Popular for groups and individuals, SelfLoops is an app that allows sport lovers to be in control of fitness activities while sharing workouts with peers to enhance motivation – throwing in a little healthy competition for good measure.

Christian Del Rosso, CEO of SelfLoops says, “We believe you can only improve what you measure. For this reason we build tools for athletes, clubs and gyms to track and analyse sports activities. Heart rate monitors provide feedback on a person’s effort and form. With this data, we can measure improvement.”

Much like Orangetheory Fitness, the SelfLoops app can be used by anyone from personal trainers to large groups, covering an entire gym or fitness studio. In a gym or studio setting each participant has a designated square on the screen which is coloured during the session according to the participants’ specific heart rate zones. The personal max heart rate can be set for each user or automatically calculated based on age. At the start of the session, the app gathers data from sensors in proximity which then displays the heart rates of participants either on smartphones or tablets or projected on a larger external screen. Diary and advanced data analysis is available on the SelfLoops website.

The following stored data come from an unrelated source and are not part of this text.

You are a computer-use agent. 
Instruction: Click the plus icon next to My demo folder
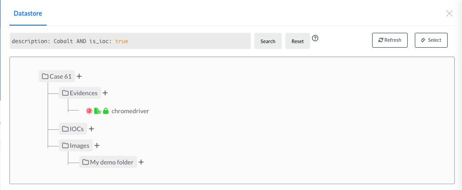141,162
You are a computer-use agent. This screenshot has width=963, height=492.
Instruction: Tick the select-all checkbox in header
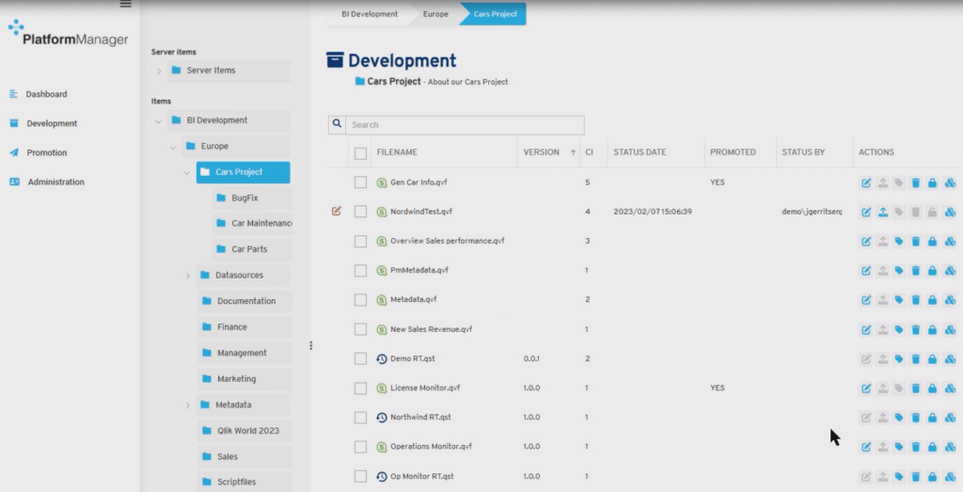(360, 152)
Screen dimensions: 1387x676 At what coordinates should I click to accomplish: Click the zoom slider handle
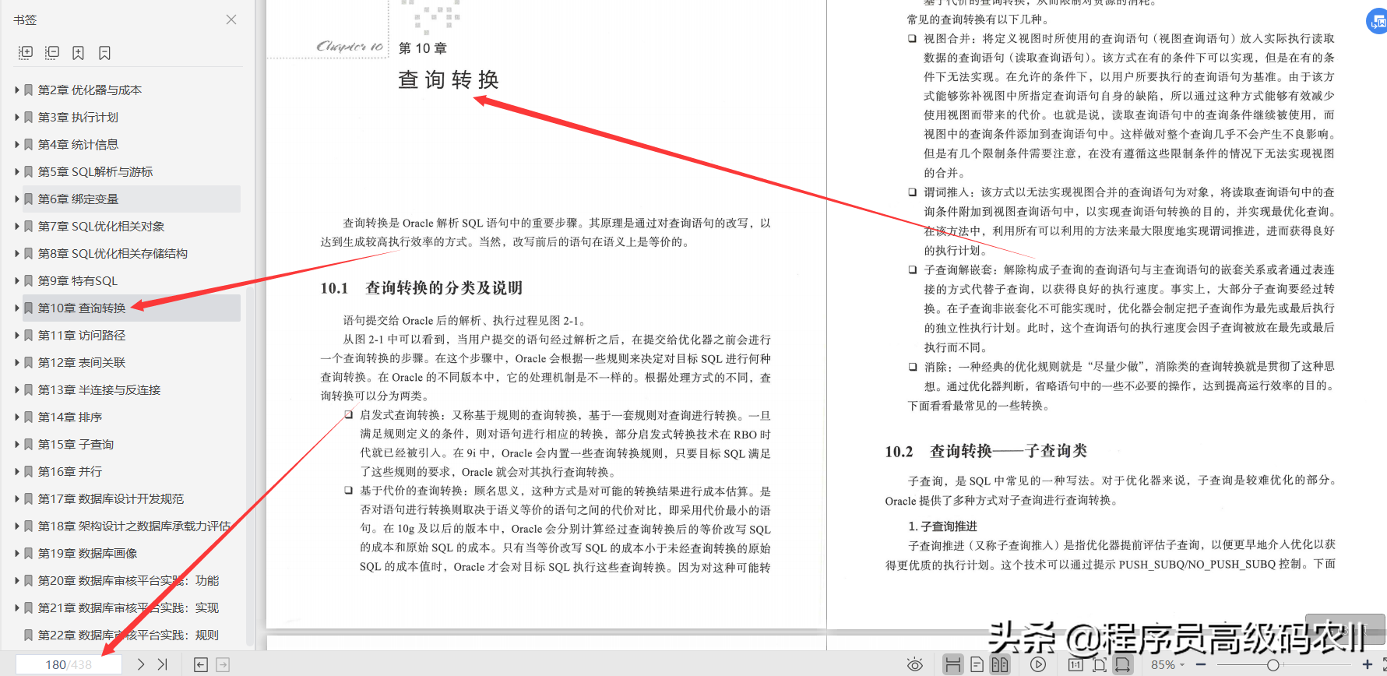point(1273,664)
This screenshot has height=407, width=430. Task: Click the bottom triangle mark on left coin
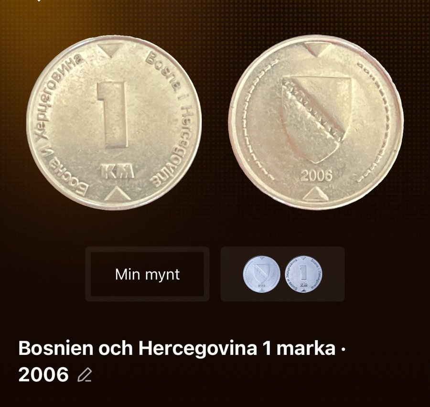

“The SelfLoops Group Fitness application is for real-time group monitoring with heart rate monitors, bike power sensors and rowers. The scope of the Group Fitness service is to make people aware of their fitness performance and to train more effectively when real-time intensity feedback is given. With the application, coaches and instructors can monitor their class and train people according to their fitness intensity zones,” said Del Rosso.

“Athletes can use our products for indoor and outdoor activities – they can track their activities with their sport watch or our smartphone applications. In the clubs they can use our Group Fitness application and our website provides an advanced analysis of past workout sessions,” said Del Rosso.

SelfLoops also has a team dashboard that is commonly used by clubs and teams that want to manage and monitor their athletes. This makes it possible to see how the team is performing and identify the most active athletes at a glance.

Latham urges everyone to give it a try. He says, “Ultimately anyone can do Orangetheory Fitness because it’s based on your individual heart rate. We have members in their 50s, 60s and 70s. In fact, I’ve even seen first-hand an 82-year-old participating in our workout. Our 60-minute, five zone heart-rate monitored interval training concept has helped tens of thousands of members lose weight, get toned and meet their overall fitness goals in a short amount of time. That said, each member’s journey is personalised and unique, so we stay away from identifying a specific timeline for results.”

While fitness trends come and go, if numbers are anything to go by, heart rate-monitored fitness classes seem to have staying power, as Orangetheory Fitness alone has over 700 studios in 16 different countries.